Dediğime gülmüştü. Gamzeleri mi var onun?
"Eee, sen niye taşınma gereği duydun? Bir de benim tuttuğum eve?"
Diye sordum alaycı bir tavırla.
"Kız arkadaşıma daha yakın olmak için. Karşı bina da oturuyor."
Aklıma Jungkook geldiğin de kafamı yere çevirdim.

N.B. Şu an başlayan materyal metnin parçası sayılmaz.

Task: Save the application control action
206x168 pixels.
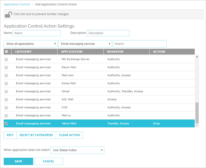Action: coord(18,161)
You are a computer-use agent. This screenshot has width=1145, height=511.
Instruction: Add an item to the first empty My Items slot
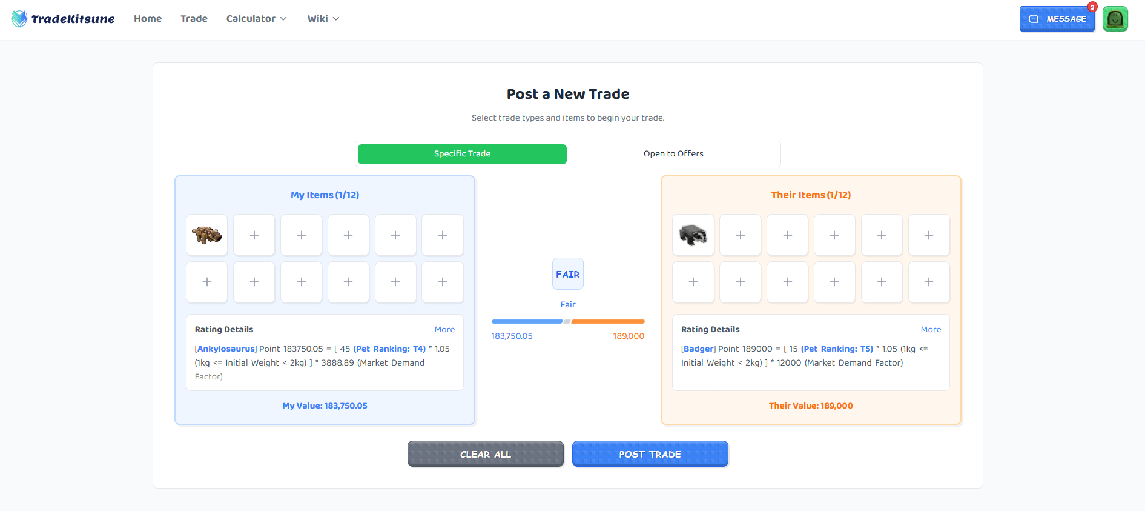pyautogui.click(x=254, y=235)
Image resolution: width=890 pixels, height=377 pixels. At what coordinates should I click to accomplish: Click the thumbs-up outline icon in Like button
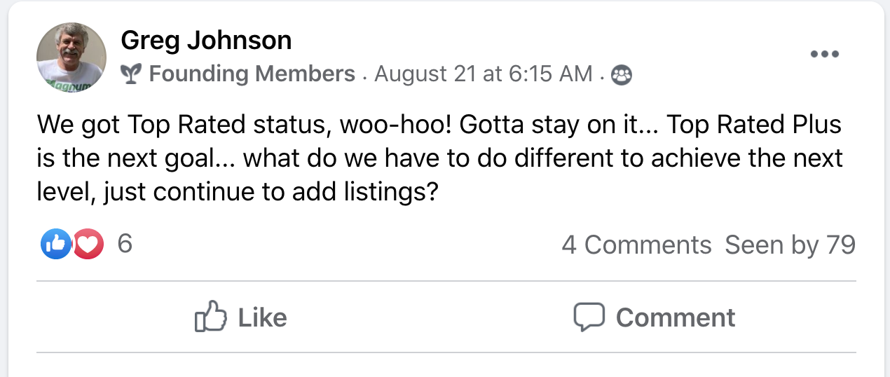[x=211, y=317]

Bizim aramızda kilometreler var, onların arasında ise sadece bir bina
"Ne oldu?"
"Hiç."
"Anladım. Aşk acısı."
Diyip güldü.
"Hayır ya. Acı değil, o Kore de ve 2 yıl boyunca görüşemeyeceğiz."
"Üzücüymüş."
"Öyle, alışırım herhalde."
"Alışırsın."
"Eh, konuştuğumuzda göre artık gidebilirsin."
"Ne münasebet, gitmiyorum hiç bir yere."
Hala tanımadığım birisi ile aynı evde yaşama fikri pek sağlıklı değildi. Her neyse, fazla yakın olmam ben de. Hem kız arkadaşı var, karşı bina da. Tamam, içim rahat olabilir.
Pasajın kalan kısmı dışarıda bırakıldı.